Have you ever had an aquaintance such as your childs friend mom ask you for money? LONG
Moms View Message Board: General Discussion: Archive December 2006:
Have you ever had an aquaintance such as your childs friend mom ask you for money? LONG
Well I did tonight. I have posted anon about this family before. There is just something not right there drugs, alcohol something. My dd and this girl became friends in preschool. I am not one to be uppity and pretentious. I work in social work and I used to all different kind of situations. So I don't have a problem with my dd being friends with this little girl. Honestly she is actually a very nice little girl and more behaved then some of my friends kids who supposedly come from good homes. It's the parents that are the problem. I just have always known that my dd can never play over there. They actually don't go to the same school this year. But the little girl still calls my dd. Her mother will actually call me and say that M would like to come over sometime. I try to accomdate when I can. Even though it irks me when she does this. Because I feel like she is trying to get rid of M. This last weekend she even tried to get me to take her son. Which I did say no. She made sure I knew that he felt bad about not going when I picked up M today for a visit. So now to the part about the money. She called me before I brought M home and asked me to borrow $20. I realize this is not a lot of money. But honestly with the holidays. I don't even have it to spare and that is not an exageration. I know this women probably thinks I am lying. But I don't feel like I owe her an explanation. So why do I feel bad!!?? I guess I worry does this mean that M and her little brother won't eat? I could have asked more questions but I was actually kind of shocked and I felt like it wasn't my business. I would buy some food and take it to them before I would give money. But I am not in a position to even spare it right now. I have enough in my cabinets to make it through. I just feel bad. I should be more thick skinned. I work in this field and hear it all the time. It just feels bad when its someone you know. I made my dh go with me to bring her home because I didn't want to face her alone. I am such a wimp. She actually didn't mention it. My dh said we may have to cut off this friendship. I don't know what to do. If you got this far thanks for listening. I just wanted to add. I did give both kids presents for Christmas. I wanted to make sure that they had something. This was before she asked for the moneyh.
I know how you feel. I have been in the situation of being asked for favors, mostly borrowing things, not money. But, if you lend once, you will be asked again and again. You risk setting in motion a pattern of being expected to come through for this person which may include guilt trips and hard feelings when and if you say no. So, you did the right thing by not lending the cash. Had you given this woman money, it may well not have gone for food, but for drugs or alcohol. Giving food would have been the better way to go. Being in this business, you know that if you see any signs of neglect or if you suspect that the mom may be abusing drugs or alcohol, you should report it to children's protective services. Best of luck.

# [To be done]
Can you return, word for word, the part of the message board thread about a request to borrow money that opens with the words containing "I know how you" and closes with "Best of luck."? You won't need the listing for anything here.

# [Stored data]
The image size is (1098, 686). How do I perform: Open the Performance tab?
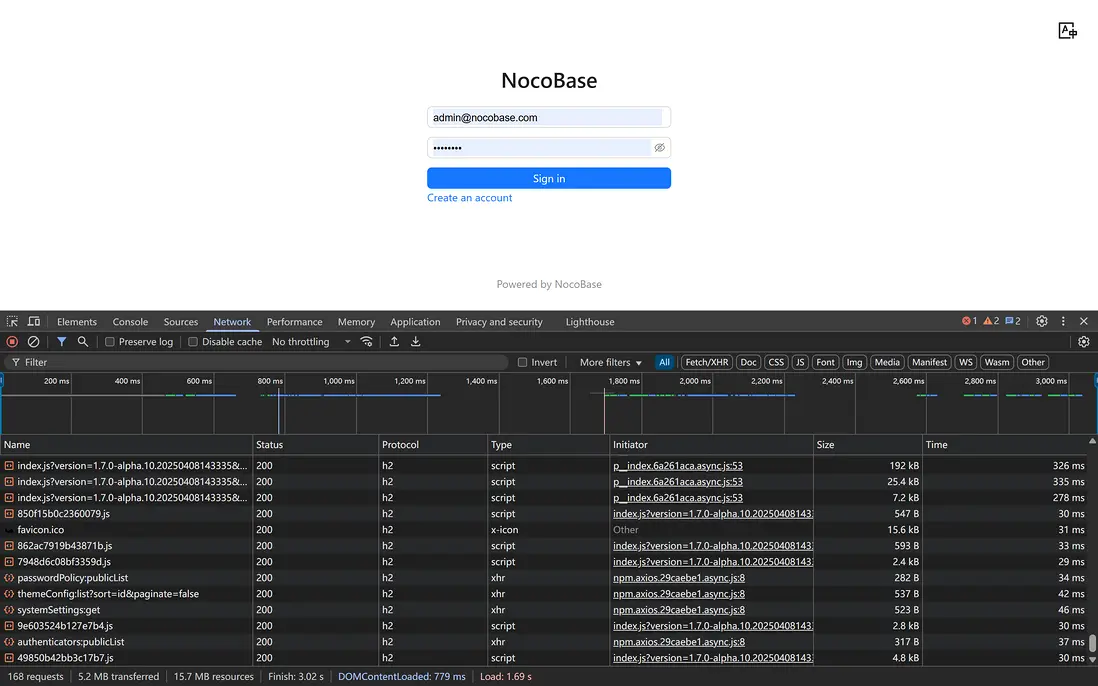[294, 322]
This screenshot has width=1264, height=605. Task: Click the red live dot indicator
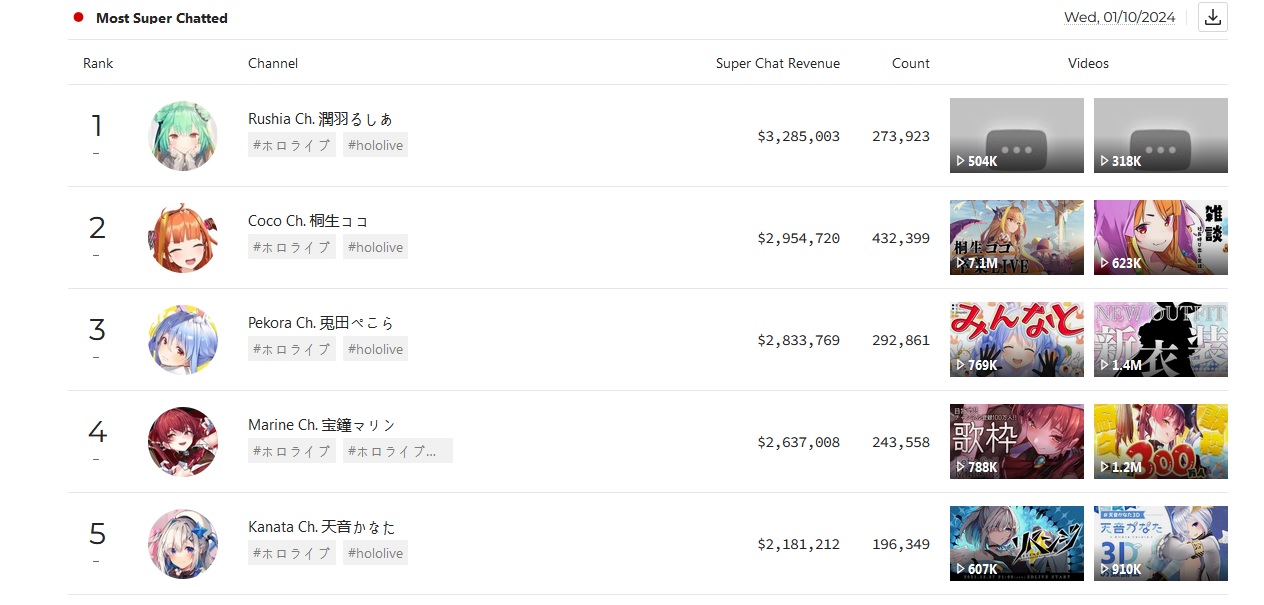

# [Solution below]
I know how you feel. I have been in the situation of being asked for favors, mostly borrowing things, not money. But, if you lend once, you will be asked again and again. You risk setting in motion a pattern of being expected to come through for this person which may include guilt trips and hard feelings when and if you say no. So, you did the right thing by not lending the cash. Had you given this woman money, it may well not have gone for food, but for drugs or alcohol. Giving food would have been the better way to go. Being in this business, you know that if you see any signs of neglect or if you suspect that the mom may be abusing drugs or alcohol, you should report it to children's protective services. Best of luck.